OSWPCA: Sunshine / Final Warning from CRAHD's Engle, 16Feb12. [Exhibit A highlighting in original.]

Text facsimile


[Letterhead]
CONNECTICUT RIVER AREA HEALTH DISTRICT
455 Boston Post Road, Suite 7
Old Saybrook, CT 06475
Phone 860-661-3300 Fax 860-661-3333
Serving Old Saybrook, Clinton, Deep River

February 16, 2012

Joel R. and Judith M. Anderson
13 George Drive
Old Saybrook, CT 06475

RE: Notice of Entry into Old Saybrook Wastewater Management District Program: Phased Implementation. FINAL WARNING

13 George Drive
Property ID # Map and Lot 3/242

Dear Mr. and Mrs. Anderson,

On October 25, 2011 this agency sent you via certified mail a Notice of Entry letter into the Decentralized Wastewater Management District Program in accordance with §173-25.A.(3) and §173-25.B. of the Code of the Town of Old Saybrook (also known as the Decentralized Wastewater Management District Ordinance, the "Ordinance"). That letter, a copy of which is enclosed, required that you file the enclosed application with the Director of Health within thirty days. On January 3, 2012 the Office of the Water Pollution Control Authority sent you a second notice. To date your application has not been received. While we are aware that you are currently doing work on your property that involves the septic system, the Ordinance requires that you submit Exhibit A.

This letter shall serve as a final warning. Should the application for entry into the Decentralized Wastewater Management Program not be received by the Director of Health within thirty days of the date of this letter formal action will be taken as set forth in the Ordinance.

Please refer to the Notice of Entry letter for details regarding submission of the application.

Thank you in advance for your cooperation.

Sincerely,
(signed)
Mary Jane Engle, MPH, R.S.
Director of Health

Certified mail # 7009 2250 0003 4449 9314

Enclosures:
    Notice of Entry letter
    Exhibit A "Application Form




EXHIBIT A

Connecticut River Area Health District
166 Main Street, Unit 2 Old Saybrook, CT 06475
Phone 860-661-3300 Fax 860-661-3333
Serving Old Saybrook, Clinton and Deep River

APPLICATION FOR INITIAL INVESTIGATION
AND UPGRADE OF SEPTIC SYSTEM UNDER § 173-18 ET SEQ.
CODE OF THE TOWN OF OLD SAYBROOK AND
TITLE 19 OF THE PUBLIC HEALTH CODE

Date: _________________
Owners Name: _______________   Day Time Phone: ______________
Property Address: ___________________________________________
Mailing Address (if different from above)____________________
Email Address (optional): ___________________________________
Number of Bedrooms in the structure on your property: _______
You must submit the completed application, including any revisions to the information about your property, within thirty (30) days of receipt of this application form



YOU MUST CHECK ONE OF THE FOLLOWING BOXES REGARDING CLEAN WATER FUND PARTICIPATION. CHECKING BOX A MEANS YOU WILL ACCEPT CLEAN WATER FUNDS. CHECKING BOX B MEANS YOU WAIVE CLEAN WATER FUNDS.
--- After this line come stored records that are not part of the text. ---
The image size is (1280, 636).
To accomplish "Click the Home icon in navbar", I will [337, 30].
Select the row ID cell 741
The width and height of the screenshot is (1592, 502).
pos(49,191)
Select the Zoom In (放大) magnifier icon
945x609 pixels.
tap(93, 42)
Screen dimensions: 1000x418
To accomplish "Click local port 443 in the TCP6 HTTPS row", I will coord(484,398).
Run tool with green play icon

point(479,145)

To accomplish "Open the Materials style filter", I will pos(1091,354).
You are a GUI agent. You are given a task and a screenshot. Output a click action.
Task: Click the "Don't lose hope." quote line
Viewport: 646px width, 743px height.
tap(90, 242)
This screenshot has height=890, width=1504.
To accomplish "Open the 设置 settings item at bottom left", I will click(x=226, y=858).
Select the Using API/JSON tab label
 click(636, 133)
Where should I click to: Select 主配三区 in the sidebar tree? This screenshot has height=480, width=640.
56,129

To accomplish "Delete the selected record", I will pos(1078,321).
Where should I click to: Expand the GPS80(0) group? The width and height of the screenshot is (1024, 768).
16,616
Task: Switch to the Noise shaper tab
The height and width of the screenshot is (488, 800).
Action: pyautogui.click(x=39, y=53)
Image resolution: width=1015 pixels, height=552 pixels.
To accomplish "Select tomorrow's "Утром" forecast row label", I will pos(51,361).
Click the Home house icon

    Box A.     [ ]   I accept Clean Water Funds to investigate and implement upgrades as necessary on my property. By signing and checking Box A you are giving the WPCA and its agents permission to access your property for the purpose of site evaluation and soil testing. Implementation of any necessary upgrades may require construction by the Town to meet Town Ordinance requirements. I understand an assessment will be made against my property in accordance with § 7-249 et. seq. of the Connecticut General Statutes.

    Box B.     [ ]   I decline Clean Water Funds to implement and pay for upgrades to my septic/sewerage system under Town Ordinances. I will undertake to pay for and implement all required upgrades. The Director of Health or the Water Pollution Control Authority will issue an order with a schedule to implement the upgrades, as applicable.